Wilson v. Riggs

Finch, P. J.

Since the engagement was canceled by mutual consent, the principle applies that the ring was given and received upon the condition subsequent that it would be returned if the parties did not wed without the fault of either. It cannot be said that any so-called cancellation by mutual consent had the effect of abrogating the condition Upon which the ring was held.

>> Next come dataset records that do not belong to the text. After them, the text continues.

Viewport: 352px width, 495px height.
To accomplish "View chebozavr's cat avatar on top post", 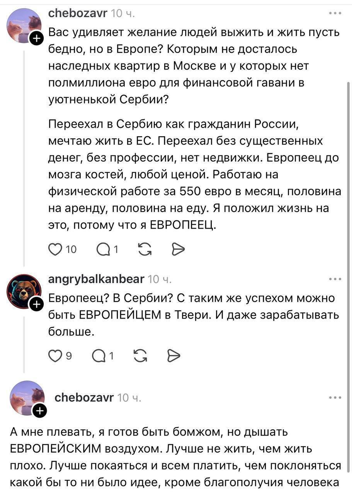I will 24,25.
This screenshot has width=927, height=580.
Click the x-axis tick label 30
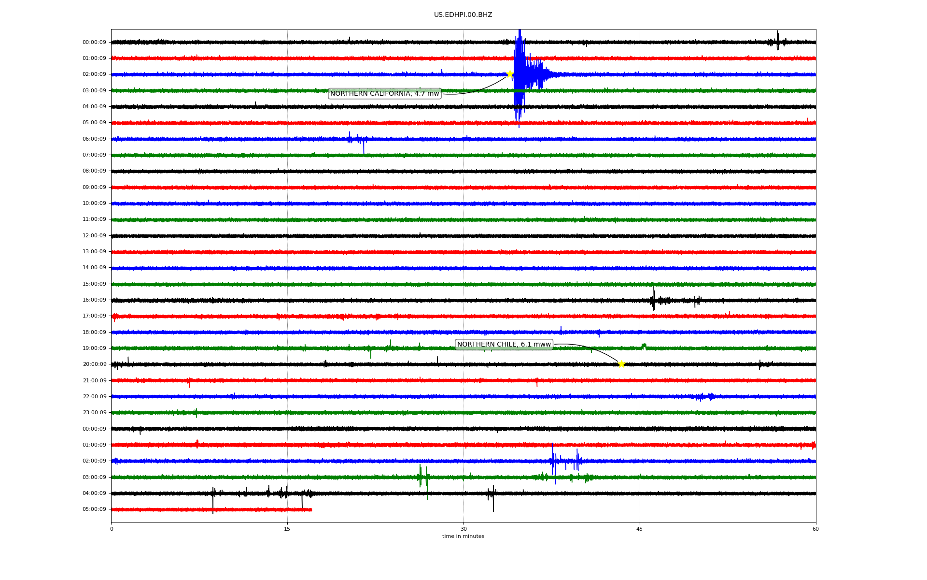(464, 529)
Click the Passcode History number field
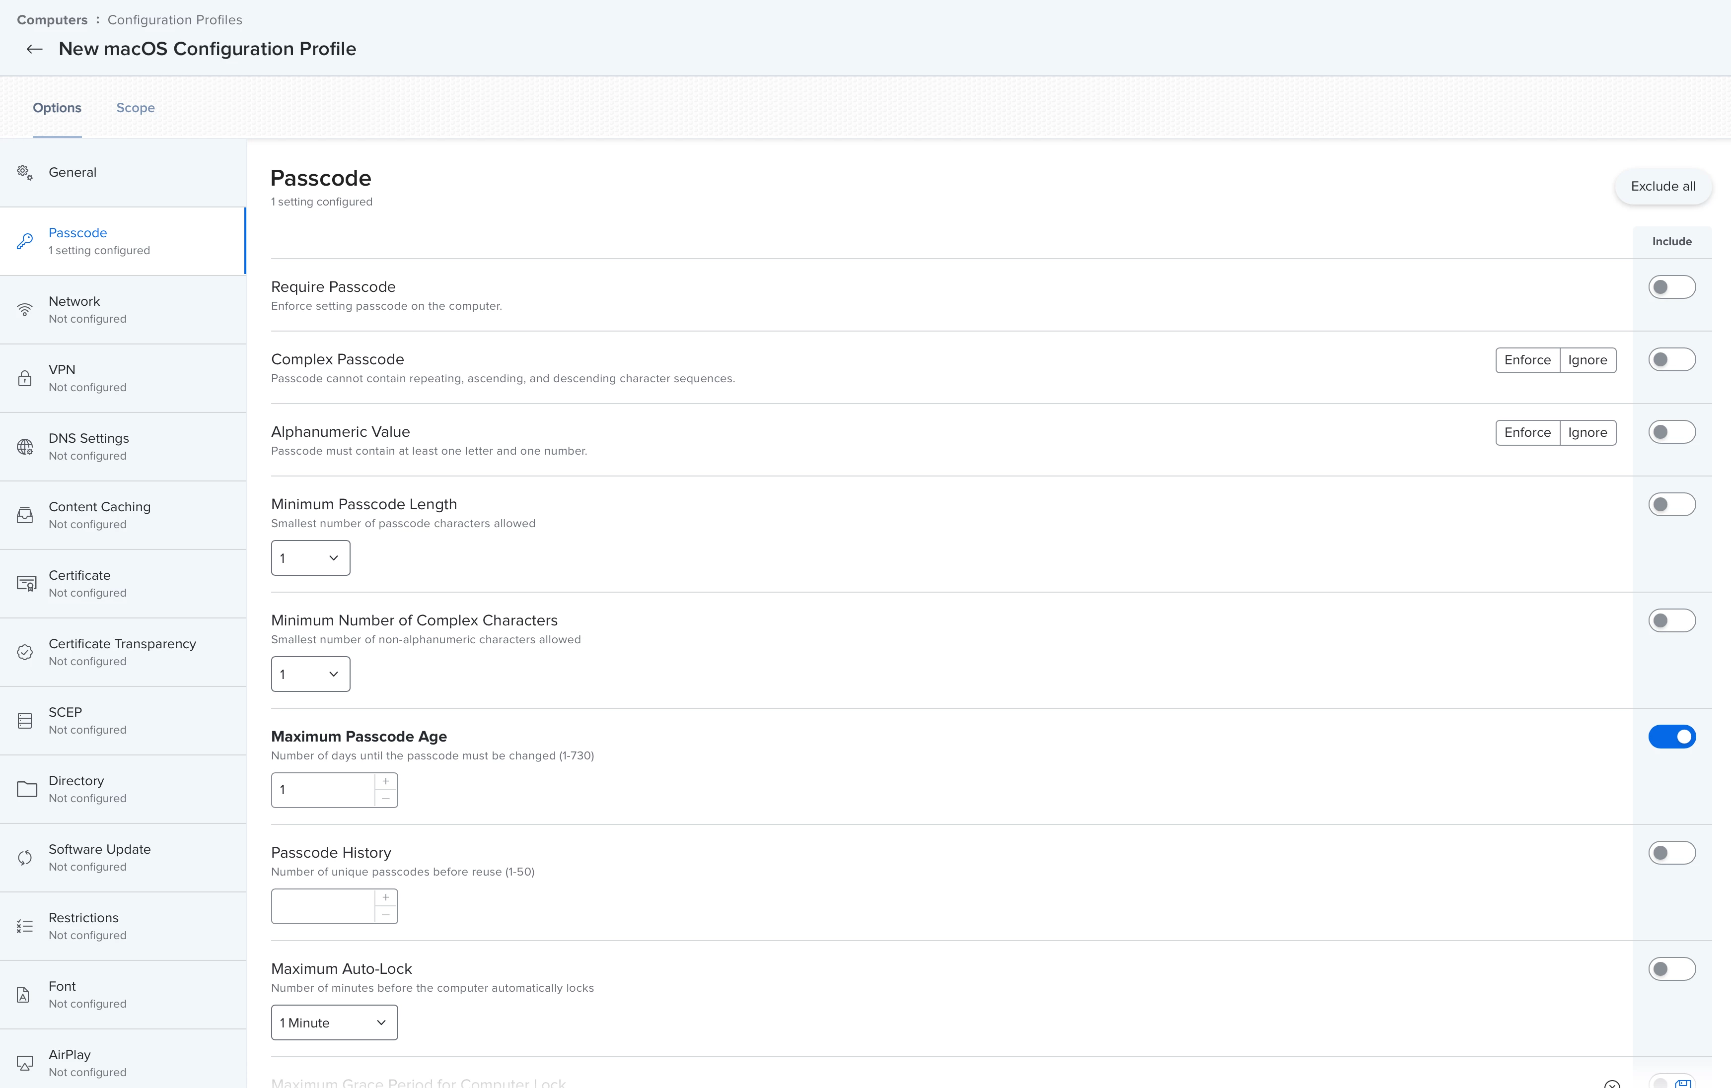This screenshot has width=1731, height=1088. point(323,906)
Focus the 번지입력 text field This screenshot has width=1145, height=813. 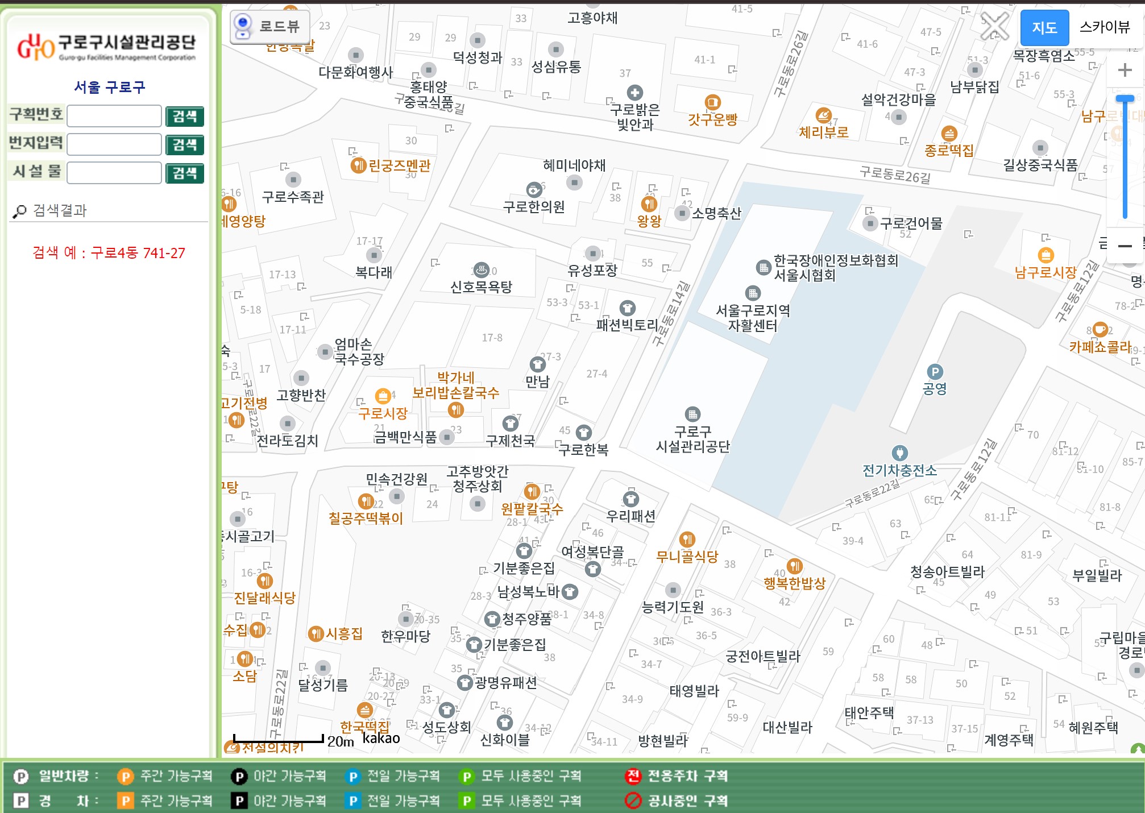(114, 144)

It would not appear that principles of law which are used in the interpretation of business contracts, where the minds of the parties naturally contemplate all the attributes attached to such a contract, should be applied to a mutual cancellation of an agreement of engagement of marriage. In the ordinary course when an agreement of engagement of marriage is rescinded by mutual consent, this rescission has reference to that agreement alone and cannot be said to comprise an abrogation of the condition attaching to all antenuptial gifts, namely, that if the agreement of engagement is abrogated, all such gifts would be returned. In such a contract the intention of the parties is primarily concerned with the rescission of the contract of engagement, leaving the status of the gifts exchanged during the period of the engagement to stand on their own base, with the conditions intact which attached to them at the time they were given.

It follows that the order appealed from should be affirmed, with twenty dollars costs and disbursements.

Townley, J., concurs; Untermyer, J., concurs in result; Glennon and Merrell, JJ., dissent.

Order affirmed, with twenty dollars costs and disbursements.